- **Input material**
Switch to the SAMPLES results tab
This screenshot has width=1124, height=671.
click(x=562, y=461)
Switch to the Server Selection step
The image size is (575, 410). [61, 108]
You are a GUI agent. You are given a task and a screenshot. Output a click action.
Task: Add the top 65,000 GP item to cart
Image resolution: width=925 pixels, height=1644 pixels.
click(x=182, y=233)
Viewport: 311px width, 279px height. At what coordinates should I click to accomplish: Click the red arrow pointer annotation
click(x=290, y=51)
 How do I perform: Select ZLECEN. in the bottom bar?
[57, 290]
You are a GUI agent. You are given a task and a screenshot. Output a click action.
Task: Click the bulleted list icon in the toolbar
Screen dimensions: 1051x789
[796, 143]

* * *

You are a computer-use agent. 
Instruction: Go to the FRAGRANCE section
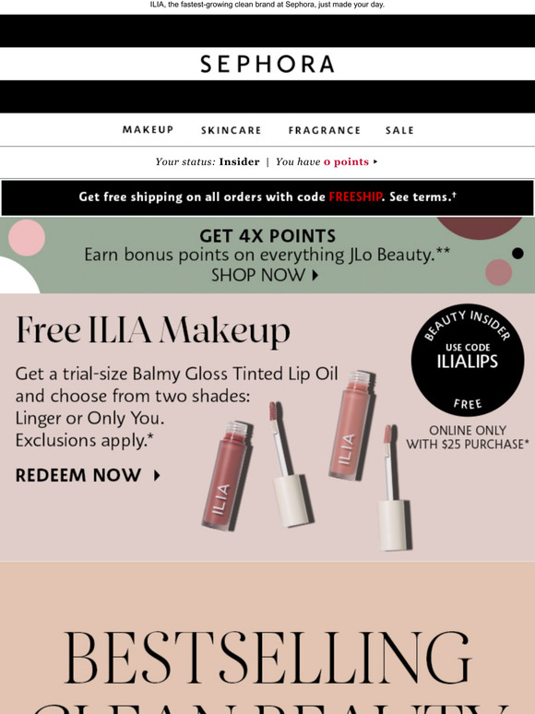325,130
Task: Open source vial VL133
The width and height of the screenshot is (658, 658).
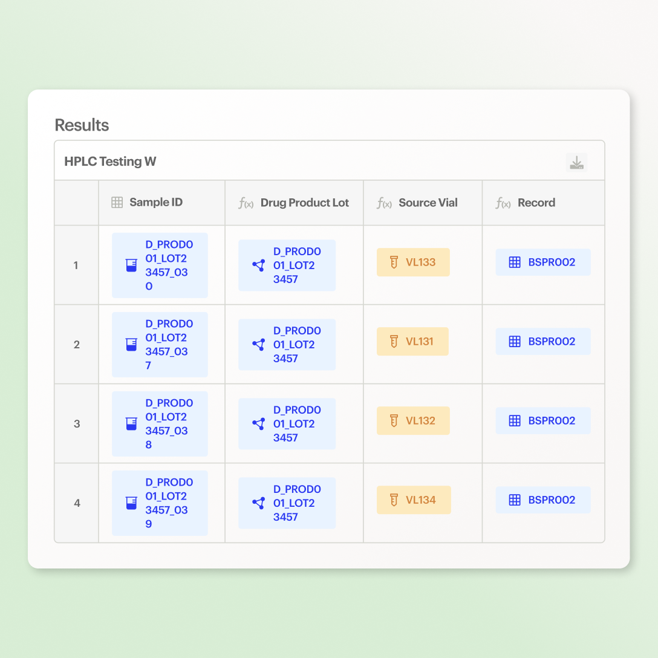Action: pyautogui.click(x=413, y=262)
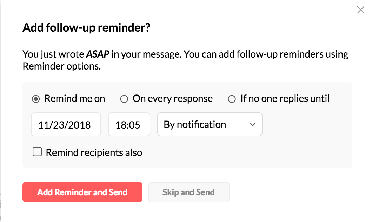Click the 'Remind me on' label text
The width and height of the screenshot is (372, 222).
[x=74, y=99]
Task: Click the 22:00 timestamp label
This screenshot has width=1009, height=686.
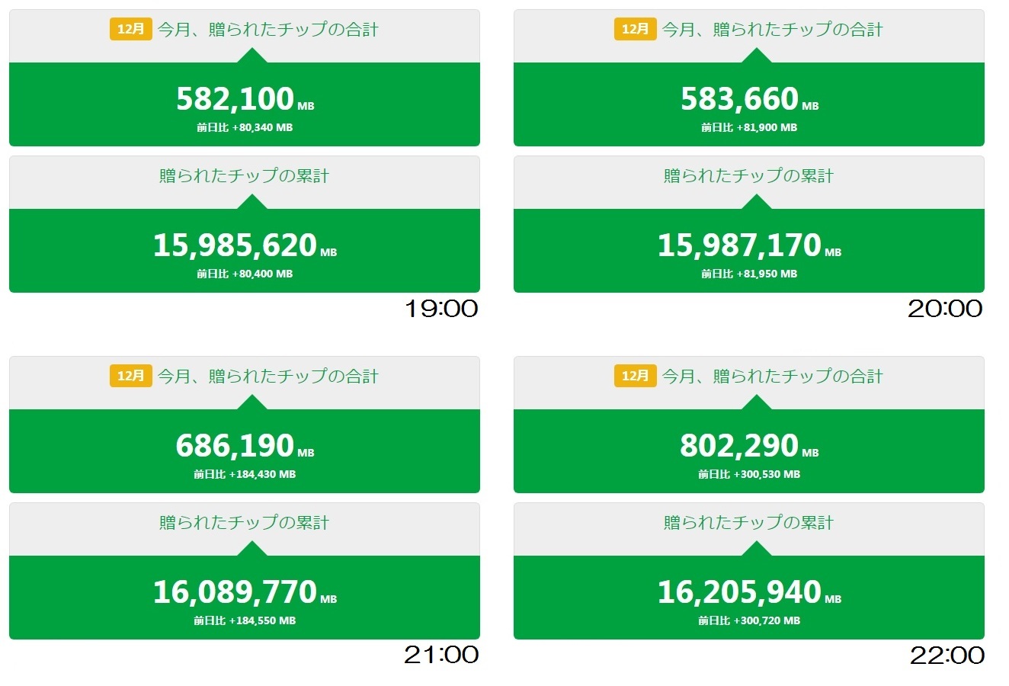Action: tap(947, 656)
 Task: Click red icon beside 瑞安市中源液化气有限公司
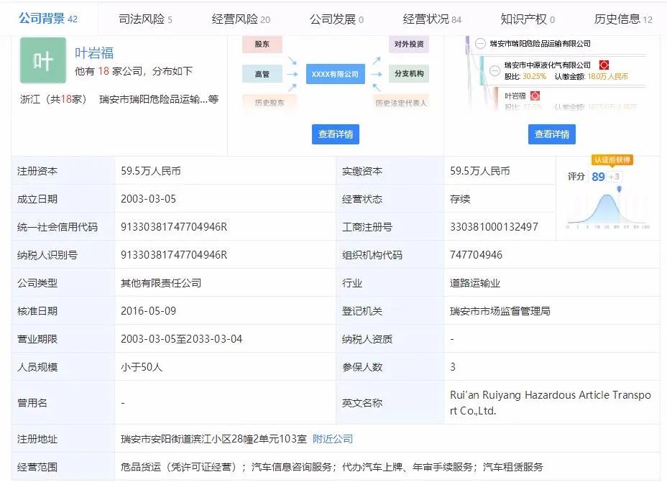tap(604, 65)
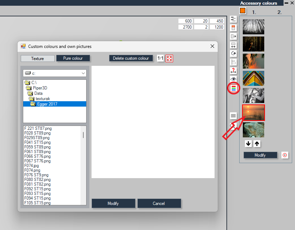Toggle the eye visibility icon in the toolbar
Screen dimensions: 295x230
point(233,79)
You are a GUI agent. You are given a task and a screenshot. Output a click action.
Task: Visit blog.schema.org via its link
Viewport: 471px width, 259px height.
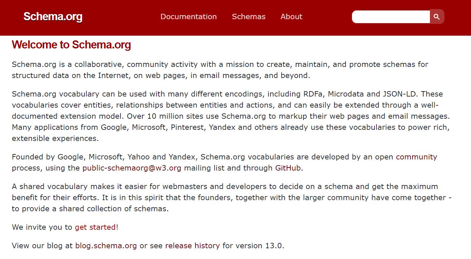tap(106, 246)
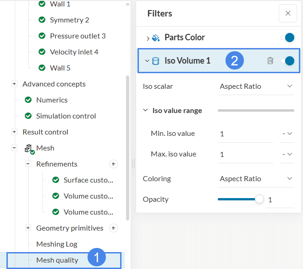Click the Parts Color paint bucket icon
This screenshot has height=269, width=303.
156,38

- **What needs to be done**
Everything above from the line with "Task: Click the 22:00 timestamp label" through the line with "Task: Visit blog.schema.org via its link" should be retyped exactly, and nothing else; omit pictures.

- **Response area**
Task: Click the 22:00 timestamp label
This screenshot has width=1009, height=686.
Action: tap(947, 656)
 Task: Click red icon beside 瑞安市中源液化气有限公司
tap(604, 65)
Toggle the eye visibility icon in the toolbar
Screen dimensions: 295x230
point(233,79)
You are a GUI agent. You are given a task and a screenshot. Output a click action.
Task: Visit blog.schema.org via its link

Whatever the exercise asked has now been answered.